WHAT IS NEEDED. Rewrite the records below with every "How do I perform" replaced by "How do I carry out", leaving everything else unchanged.

Item coordinate data.
▼

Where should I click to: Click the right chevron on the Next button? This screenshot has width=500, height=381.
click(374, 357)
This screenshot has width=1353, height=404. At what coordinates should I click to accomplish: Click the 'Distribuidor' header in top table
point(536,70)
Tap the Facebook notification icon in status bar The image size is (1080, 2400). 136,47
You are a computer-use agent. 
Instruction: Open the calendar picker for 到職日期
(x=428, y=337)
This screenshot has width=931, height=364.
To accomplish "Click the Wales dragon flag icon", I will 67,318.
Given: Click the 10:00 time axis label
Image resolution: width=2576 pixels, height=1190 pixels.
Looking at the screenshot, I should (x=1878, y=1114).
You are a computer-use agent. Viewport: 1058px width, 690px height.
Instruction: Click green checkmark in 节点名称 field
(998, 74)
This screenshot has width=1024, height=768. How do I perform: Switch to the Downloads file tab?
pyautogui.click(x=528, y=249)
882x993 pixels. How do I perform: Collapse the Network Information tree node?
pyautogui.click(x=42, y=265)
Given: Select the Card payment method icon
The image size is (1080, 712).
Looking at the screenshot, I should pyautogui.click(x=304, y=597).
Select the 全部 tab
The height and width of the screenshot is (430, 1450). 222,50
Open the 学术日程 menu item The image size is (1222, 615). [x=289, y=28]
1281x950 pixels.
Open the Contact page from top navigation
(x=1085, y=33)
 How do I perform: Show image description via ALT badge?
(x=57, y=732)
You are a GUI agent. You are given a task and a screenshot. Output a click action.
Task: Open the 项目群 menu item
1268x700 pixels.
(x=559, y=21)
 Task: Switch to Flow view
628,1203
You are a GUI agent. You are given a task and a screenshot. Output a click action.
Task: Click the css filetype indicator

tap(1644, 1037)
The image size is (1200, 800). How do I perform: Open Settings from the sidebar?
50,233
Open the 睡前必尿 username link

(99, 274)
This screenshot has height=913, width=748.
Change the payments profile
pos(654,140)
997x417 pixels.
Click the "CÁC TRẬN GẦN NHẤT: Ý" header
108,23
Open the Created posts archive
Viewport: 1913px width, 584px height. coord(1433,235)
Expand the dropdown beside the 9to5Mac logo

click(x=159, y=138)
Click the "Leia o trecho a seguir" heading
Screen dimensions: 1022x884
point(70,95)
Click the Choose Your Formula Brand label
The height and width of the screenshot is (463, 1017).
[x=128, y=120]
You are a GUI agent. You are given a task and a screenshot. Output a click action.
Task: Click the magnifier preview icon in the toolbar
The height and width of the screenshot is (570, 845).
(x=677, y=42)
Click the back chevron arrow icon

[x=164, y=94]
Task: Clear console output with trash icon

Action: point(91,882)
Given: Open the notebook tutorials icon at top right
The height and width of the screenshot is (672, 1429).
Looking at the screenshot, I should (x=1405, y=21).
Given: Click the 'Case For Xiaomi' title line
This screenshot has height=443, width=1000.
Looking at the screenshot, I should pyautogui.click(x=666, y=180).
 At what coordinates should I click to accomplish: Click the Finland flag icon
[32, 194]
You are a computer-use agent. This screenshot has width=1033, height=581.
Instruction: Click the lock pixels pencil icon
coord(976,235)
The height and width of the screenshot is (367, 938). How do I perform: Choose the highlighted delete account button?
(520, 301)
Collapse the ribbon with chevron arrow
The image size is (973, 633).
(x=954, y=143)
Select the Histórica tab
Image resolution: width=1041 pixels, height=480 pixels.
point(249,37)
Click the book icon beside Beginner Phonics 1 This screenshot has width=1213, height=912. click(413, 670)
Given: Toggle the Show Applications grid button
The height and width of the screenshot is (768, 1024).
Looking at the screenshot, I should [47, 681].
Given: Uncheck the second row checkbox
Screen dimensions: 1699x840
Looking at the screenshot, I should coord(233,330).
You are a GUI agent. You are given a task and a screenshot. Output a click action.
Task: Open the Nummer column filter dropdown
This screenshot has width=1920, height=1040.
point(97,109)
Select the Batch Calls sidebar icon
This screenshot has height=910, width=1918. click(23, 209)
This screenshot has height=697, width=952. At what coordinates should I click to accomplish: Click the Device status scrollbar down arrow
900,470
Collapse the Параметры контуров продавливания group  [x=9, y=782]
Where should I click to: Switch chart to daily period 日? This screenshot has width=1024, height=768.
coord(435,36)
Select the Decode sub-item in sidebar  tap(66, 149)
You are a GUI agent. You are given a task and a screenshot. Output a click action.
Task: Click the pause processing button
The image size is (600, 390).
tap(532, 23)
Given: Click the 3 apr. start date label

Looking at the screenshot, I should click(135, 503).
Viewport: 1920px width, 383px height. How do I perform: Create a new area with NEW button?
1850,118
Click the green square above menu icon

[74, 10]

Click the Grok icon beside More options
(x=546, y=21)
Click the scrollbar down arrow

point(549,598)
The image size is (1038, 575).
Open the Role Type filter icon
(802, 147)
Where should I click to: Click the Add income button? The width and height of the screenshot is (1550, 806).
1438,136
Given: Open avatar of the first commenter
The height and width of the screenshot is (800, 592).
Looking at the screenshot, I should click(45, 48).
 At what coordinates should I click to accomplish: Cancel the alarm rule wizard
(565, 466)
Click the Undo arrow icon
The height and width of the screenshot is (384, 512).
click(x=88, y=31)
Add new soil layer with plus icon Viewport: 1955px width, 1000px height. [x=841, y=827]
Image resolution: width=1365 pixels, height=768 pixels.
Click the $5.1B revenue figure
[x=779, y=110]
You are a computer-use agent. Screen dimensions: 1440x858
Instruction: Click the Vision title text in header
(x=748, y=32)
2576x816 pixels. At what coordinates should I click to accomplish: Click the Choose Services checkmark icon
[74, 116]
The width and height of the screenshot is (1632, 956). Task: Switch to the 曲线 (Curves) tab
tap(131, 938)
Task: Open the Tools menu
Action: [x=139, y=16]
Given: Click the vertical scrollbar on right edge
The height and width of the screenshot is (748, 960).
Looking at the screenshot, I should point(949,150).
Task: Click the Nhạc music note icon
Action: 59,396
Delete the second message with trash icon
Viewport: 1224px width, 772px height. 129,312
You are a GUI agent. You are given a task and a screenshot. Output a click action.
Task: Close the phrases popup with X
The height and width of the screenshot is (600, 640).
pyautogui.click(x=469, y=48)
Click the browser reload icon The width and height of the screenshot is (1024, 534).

▲

WRITTEN RESPONSE.
Where should I click to: Click the right chevron on the Next button? This screenshot has width=500, height=381.
click(374, 357)
This screenshot has width=1353, height=404. At what coordinates should I click to accomplish: Click the 'Distribuidor' header in top table
point(536,70)
Tap the Facebook notification icon in status bar The image size is (1080, 2400). 136,47
You are a computer-use agent. 
Instruction: Open the calendar picker for 到職日期
(x=428, y=337)
This screenshot has width=931, height=364.
To accomplish "Click the Wales dragon flag icon", I will 67,318.
Given: Click the 10:00 time axis label
Image resolution: width=2576 pixels, height=1190 pixels.
Looking at the screenshot, I should (x=1878, y=1114).
You are a computer-use agent. Viewport: 1058px width, 690px height.
Instruction: Click green checkmark in 节点名称 field
(998, 74)
This screenshot has width=1024, height=768. How do I carry out: Switch to the Downloads file tab?
pyautogui.click(x=528, y=249)
882x993 pixels. How do I carry out: Collapse the Network Information tree node?
pyautogui.click(x=42, y=265)
Given: Select the Card payment method icon
The image size is (1080, 712).
Looking at the screenshot, I should pyautogui.click(x=304, y=597).
Select the 全部 tab
The height and width of the screenshot is (430, 1450). 222,50
Open the 学术日程 menu item The image size is (1222, 615). [x=289, y=28]
1281x950 pixels.
Open the Contact page from top navigation
(x=1085, y=33)
 How do I carry out: Show image description via ALT badge?
(x=57, y=732)
You are a GUI agent. You are given a task and a screenshot. Output a click action.
Task: Open the 项目群 menu item
1268x700 pixels.
(x=559, y=21)
 Task: Switch to Flow view
628,1203
You are a GUI agent. You are given a task and a screenshot. Output a click action.
Task: Click the css filetype indicator

tap(1644, 1037)
The image size is (1200, 800). How do I carry out: Open Settings from the sidebar?
50,233
Open the 睡前必尿 username link

(99, 274)
This screenshot has height=913, width=748.
Change the payments profile
pos(654,140)
997x417 pixels.
Click the "CÁC TRẬN GẦN NHẤT: Ý" header
108,23
Open the Created posts archive
Viewport: 1913px width, 584px height. coord(1433,235)
Expand the dropdown beside the 9to5Mac logo

click(x=159, y=138)
Click the "Leia o trecho a seguir" heading
Screen dimensions: 1022x884
point(70,95)
Click the Choose Your Formula Brand label
The height and width of the screenshot is (463, 1017).
[x=128, y=120]
You are a GUI agent. You are given a task and a screenshot. Output a click action.
Task: Click the magnifier preview icon in the toolbar
The height and width of the screenshot is (570, 845).
(x=677, y=42)
Click the back chevron arrow icon

[x=164, y=94]
Task: Clear console output with trash icon

Action: point(91,882)
Given: Open the notebook tutorials icon at top right
The height and width of the screenshot is (672, 1429).
Looking at the screenshot, I should (x=1405, y=21).
Given: Click the 'Case For Xiaomi' title line
This screenshot has height=443, width=1000.
Looking at the screenshot, I should pyautogui.click(x=666, y=180).
 At what coordinates should I click to accomplish: Click the Finland flag icon
[32, 194]
You are a computer-use agent. This screenshot has width=1033, height=581.
Instruction: Click the lock pixels pencil icon
coord(976,235)
The height and width of the screenshot is (367, 938). How do I carry out: Choose the highlighted delete account button?
(520, 301)
Collapse the ribbon with chevron arrow
The image size is (973, 633).
(x=954, y=143)
Select the Histórica tab
Image resolution: width=1041 pixels, height=480 pixels.
point(249,37)
Click the book icon beside Beginner Phonics 1 This screenshot has width=1213, height=912. click(413, 670)
Given: Toggle the Show Applications grid button
The height and width of the screenshot is (768, 1024).
Looking at the screenshot, I should [47, 681].
Given: Uncheck the second row checkbox
Screen dimensions: 1699x840
Looking at the screenshot, I should coord(233,330).
You are a GUI agent. You are given a task and a screenshot. Output a click action.
Task: Open the Nummer column filter dropdown
This screenshot has width=1920, height=1040.
point(97,109)
Select the Batch Calls sidebar icon
This screenshot has height=910, width=1918. click(23, 209)
This screenshot has height=697, width=952. At what coordinates should I click to accomplish: Click the Device status scrollbar down arrow
900,470
Collapse the Параметры контуров продавливания group  [x=9, y=782]
Where should I click to: Switch chart to daily period 日? This screenshot has width=1024, height=768.
coord(435,36)
Select the Decode sub-item in sidebar  tap(66, 149)
You are a GUI agent. You are given a task and a screenshot. Output a click action.
Task: Click the pause processing button
The image size is (600, 390).
tap(532, 23)
Given: Click the 3 apr. start date label

Looking at the screenshot, I should click(135, 503).
Viewport: 1920px width, 383px height. How do I carry out: Create a new area with NEW button?
1850,118
Click the green square above menu icon

[74, 10]

Click the Grok icon beside More options
(x=546, y=21)
Click the scrollbar down arrow

point(549,598)
The image size is (1038, 575).
Open the Role Type filter icon
(802, 147)
Where should I click to: Click the Add income button? The width and height of the screenshot is (1550, 806).
1438,136
Given: Open avatar of the first commenter
The height and width of the screenshot is (800, 592).
Looking at the screenshot, I should click(45, 48).
 At what coordinates should I click to accomplish: Cancel the alarm rule wizard
(565, 466)
Click the Undo arrow icon
The height and width of the screenshot is (384, 512).
click(x=88, y=31)
Add new soil layer with plus icon Viewport: 1955px width, 1000px height. [x=841, y=827]
Image resolution: width=1365 pixels, height=768 pixels.
Click the $5.1B revenue figure
[x=779, y=110]
You are a computer-use agent. Screen dimensions: 1440x858
Instruction: Click the Vision title text in header
(x=748, y=32)
2576x816 pixels. At what coordinates should I click to accomplish: Click the Choose Services checkmark icon
[74, 116]
The width and height of the screenshot is (1632, 956). Task: Switch to the 曲线 (Curves) tab
tap(131, 938)
Task: Open the Tools menu
Action: [x=139, y=16]
Given: Click the vertical scrollbar on right edge
The height and width of the screenshot is (748, 960).
Looking at the screenshot, I should point(949,150).
Task: Click the Nhạc music note icon
Action: 59,396
Delete the second message with trash icon
Viewport: 1224px width, 772px height. 129,312
You are a GUI agent. You are given a task and a screenshot. Output a click action.
Task: Close the phrases popup with X
The height and width of the screenshot is (600, 640).
pyautogui.click(x=469, y=48)
Click the browser reload icon The width and height of the screenshot is (1024, 534).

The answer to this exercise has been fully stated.